Il giornalista Sigfrido Ranucci, 62 anni, conduttore su Rai3 di “Report” - Fonte: Ipa - Dillingernews.it

Sigfrido Ranucci è a Polignano a Mare (Bari) per presentare il suo libro La scelta, edito da Bompiani, alla 23esima edizione della rassegna Libro possibile. E ha voglia di tirare fuori qualche “sassolone” dalle scarpe. «Non parlo della Rai, vorrei evitare un procedimento disciplinare… posso dire che per la prima volta a distanza di 30 anni non andrò alla presentazione dei palinsesti».

Si è prospettato uno slittamento d’orario per la sua longeva e seguitissima trasmissione d’inchiesta, creata e condotta dalla sua maestra Milena Gabanelli dal 1994 al 2017.

«Credo che Report, una risorsa interna, essendo stata premiata come la migliore trasmissione di informazione, quella che incarna di più il servizio pubblico, meriti in assoluto più rispetto».

Si parla di libertà d’informazione e di quali pericoli comporti: «In Italia mi sono sempre sentito libero, anche in questi anni.

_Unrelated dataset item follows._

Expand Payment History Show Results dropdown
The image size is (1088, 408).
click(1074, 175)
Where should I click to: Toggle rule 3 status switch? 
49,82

Bisogna mettersi d’accordo su quanta energia devi impiegare per difendere questa libertà di stampa, per renderla più divulgabile, su quanta forza hai ancora per difendere questo e il diritto dei cittadini di essere informati».

«Dopo diversi tour per la presentazione del libro, l’affetto della gente che ho trovato non ha prezzo. Mi ha fatto riconciliare con le scelte fatte in questi anni, di privilegiare il pubblico come unico editore di riferimento, senza avere nessun padrino politico, dei poteri forti, L’aver scelto di rimanere me stesso».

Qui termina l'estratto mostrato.